As for nuclear. Certainly not my choice either but seeing as we supply the world with it's supply, why not?. Japan has none, it comes from here. France has none, it comes from here. Germany has none, it comes from here. This country is the most stable, earthquake proof on the planet and we don't use what we sell for our power generation?.. I can assure you us Aussies won't go building a reactor on the beach that faces the ocean that is prone to tsunamis like one of our customers of our high grade Uranium thought was a grand idea. Nor would we be powering the pumps required for circulating the coolant water around the rods using "only" power created from the power plant itself without so much as a back up generator. And I doubt very much we would have ran and totally deserted the crippled nuclear power plant when it needed immediate attention that could have stopped such a catastrophe. I'm not implying we would have been as brave as the Russians using there ideas of burying the crippled reactor in wet concrete dropped by helicopters knowing it meant certain death but I was surprised at the total evacuation that happened at Fukashema. What happened to all the relatives of the kamikaze I remember thinking when that story hit the News.

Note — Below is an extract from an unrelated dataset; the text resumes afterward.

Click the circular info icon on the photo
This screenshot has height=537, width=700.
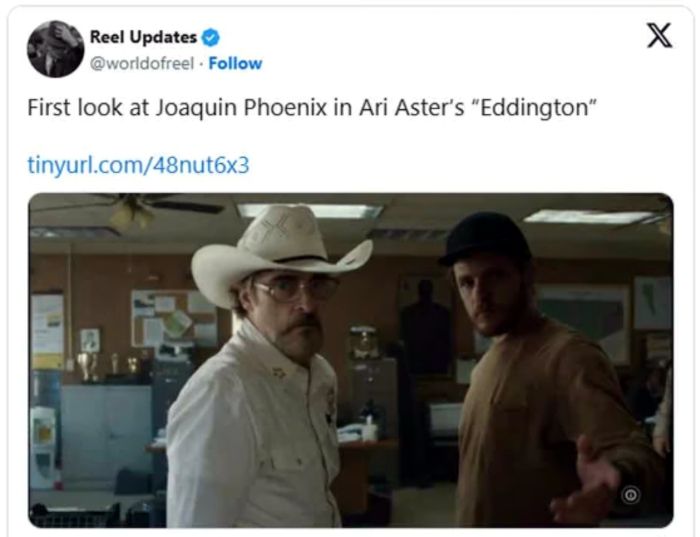tap(630, 495)
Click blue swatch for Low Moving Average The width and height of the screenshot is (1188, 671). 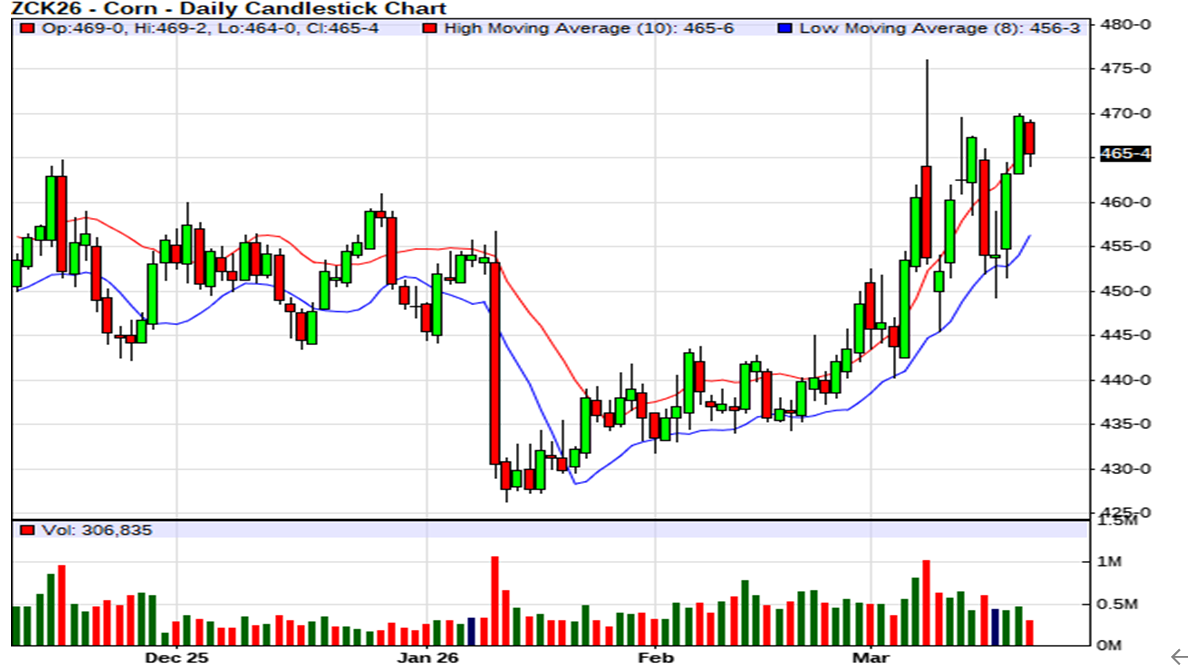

One thing important to remember when changing one form of energy into another is learnt in Science at school and that is you always have losses so therefore would it not be best to leave it in it's present form rather than trying to make a new form adding looses when you are actually out to achieve economical use of resources?. This is the whole reason we use coal. Not to keep it in it's present form but because it has so much energy, we can afford to loose massive amounts of it creating the new form, it is still a viable proposition.
I think leaving solar as it's original form of energy as heat is far smarter than using panels to convert it to DC electrical energy and then convert that DC electrical energy to AC electricity. That is energy being changed 3 times and we are in the quest for efficiency and that is from a form of energy that doesn't have a whole lot to loose to start with unlike coal.
Wind I believe will never be viable because it costs so much to use that form of energy even if it is free from the planet as the waves are proving to be. We just cannot or have not made suitable equipment that can harness such energy.
I did once see a fine idea of converting one energy form to another that I thought showed enormous promise though. One smart guy saw that in plumbing he was working on, there was a section of pipe that was suffering from "water hammer" and this was heating up that section of pipe. He went back to his workshop and created a "water hammer machine". It was very basic but it worked extremely well. It was basically a solid drum shaped block of metal spinning in the center on a shaft mounted on bearings and this drum spun inside an outer housing. The drum had 90 degree holes bored into the side of the drum and lined up with holes bored from a side of the drum forming a through hole bored in the metal that went around a 90 degree bend inside the drum so what was actually happening was water was going in one side and coming back out at 90 degrees from where it went in. The outer housing had holes that would line up with the holes in the drum twice per drum revolution and the drum was powered by a small motor. Now this setup I saw had about 15 holes about 1/2" each in size and the unit was powered by a 1/2Hp electric motor that was spinning the inner drum. As the drum was sped up via the electric motor on a speed controller, the water would go from luke warm to boiling simply by speeding up the center as the water was being feed from the outer housing, through the inner drum and out the outer drum's other side. Now this device was shown to scientists that did a whole heap of measuring and they confirmed this setup was actually using significantly less energy to heat cold water than man had ever been able to achieve in the past. Man's approach had always been to heat water using an electric coil submerged in the water to make the water hot but this system was only using electrical energy to spin a motor which is requiring far less.
It is an idea like this that is really required to win this award and the cash. Thinking outside the square.